### Consigne
Recopiez mot pour mot le passage de l'extrait sur la décision de la SPR, en commençant par « Les policiers, qui » et en allant jusqu'à « son pays d’origine. ».

### Extrait à étudier

LA Décision faisant l'objet du contrôle

 

[9]               La SPR a conclu à l'absence d'une preuve claire et convaincante concernant l’indisponibilité de la protection de l'État.

 

[10]           La SPR a mentionné les attaques qui auraient eu lieu le dimanche de Pâques, dans un café et alors que le demandeur marchait dans la rue. Toutefois, elle a également noté que « [l]e demandeur d’asile a affirmé ne pas se souvenir d’avoir signalé ces attaques aux policiers ».

 

[11]           Le témoignage du demandeur a porté sur le signalement à la police de l'attaque de 2005 dans le magasin. Les policiers lui ont demandé s'il pouvait identifier ses agresseurs. Il n'avait pas pu les reconnaître parce qu'ils portaient des masques. La SPR a noté ce qui suit :

Les policiers, qui ne disposaient pas d’une description ou identification adéquate des agresseurs, n’avaient pas assez de renseignements factuels pour s’acquitter de leur tâche. Il est raisonnable de penser que le caractère adéquat de la protection offerte par l’État n’a pu être vérifié, faute pour les policiers de disposer de suffisamment de renseignements pour mener à bien leur enquête. Il s’agit du seul incident où le demandeur d’asile a appelé les policiers pour assurer sa protection. Le fait de mettre en doute la protection offerte par l’État, alors que celle-ci n’a pu être vérifiée, ne constitue pas une réfutation de l’existence d’une présomption de protection de l’État dans son pays d’origine.  

 

[12]           En conséquence, la SPR a conclu que le demandeur ne s'était pas acquitté de son fardeau d'établir par une preuve claire et convaincante l'incapacité de l'État d’assurer la protection de ses citoyens.

 

[13]           La SPR a ensuite examiné les autres choix qui s'offraient au demandeur. À titre d'exemple, elle a mentionné la possibilité de déposer une plainte à l'unité des plaintes du public concernant l'inaction de la police en réponse au signalement de crime, de harcèlement et de discrimination. La SPR a alors examiné de façon appropriée les efforts faits pour améliorer le processus de plaintes contre des agents de police.

### Lignes fournies
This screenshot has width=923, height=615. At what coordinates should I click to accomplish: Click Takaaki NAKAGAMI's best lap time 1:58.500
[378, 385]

==

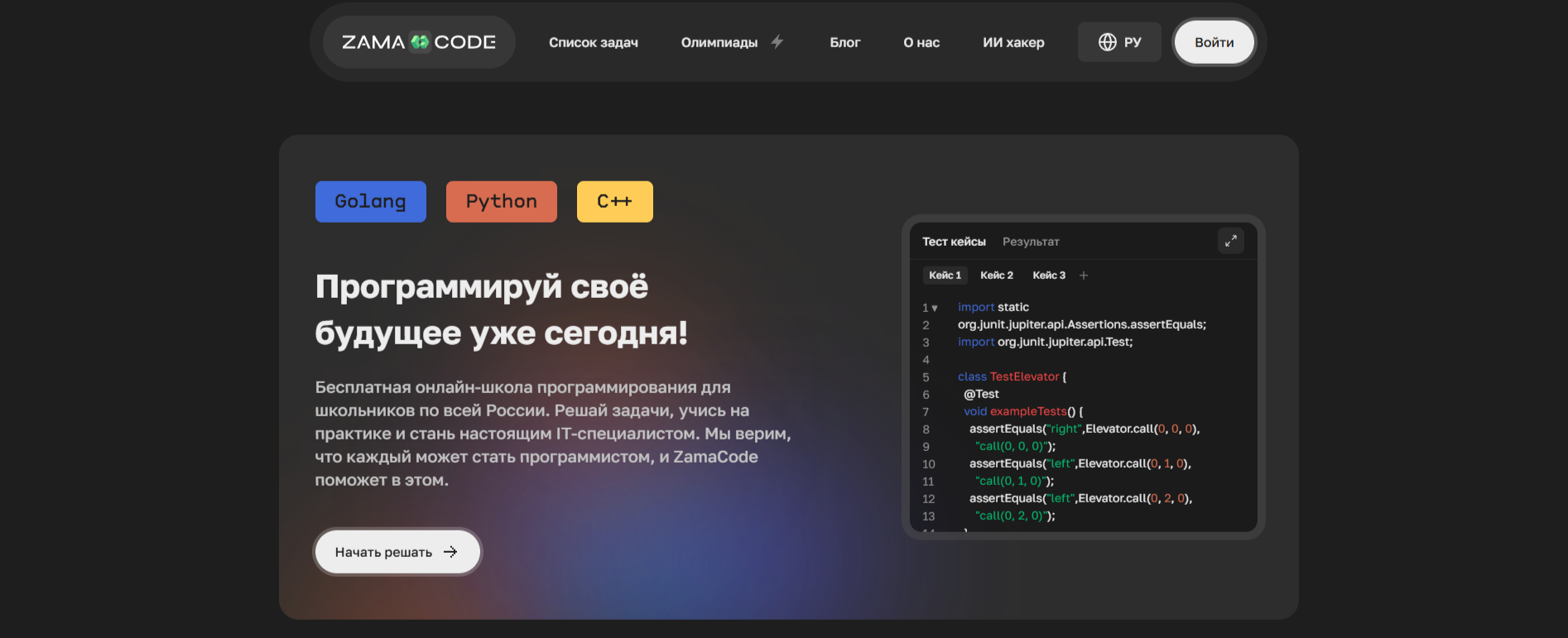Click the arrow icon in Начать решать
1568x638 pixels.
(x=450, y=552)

### Réponse
Les policiers, qui ne disposaient pas d’une description ou identification adéquate des agresseurs, n’avaient pas assez de renseignements factuels pour s’acquitter de leur tâche. Il est raisonnable de penser que le caractère adéquat de la protection offerte par l’État n’a pu être vérifié, faute pour les policiers de disposer de suffisamment de renseignements pour mener à bien leur enquête. Il s’agit du seul incident où le demandeur d’asile a appelé les policiers pour assurer sa protection. Le fait de mettre en doute la protection offerte par l’État, alors que celle-ci n’a pu être vérifiée, ne constitue pas une réfutation de l’existence d’une présomption de protection de l’État dans son pays d’origine.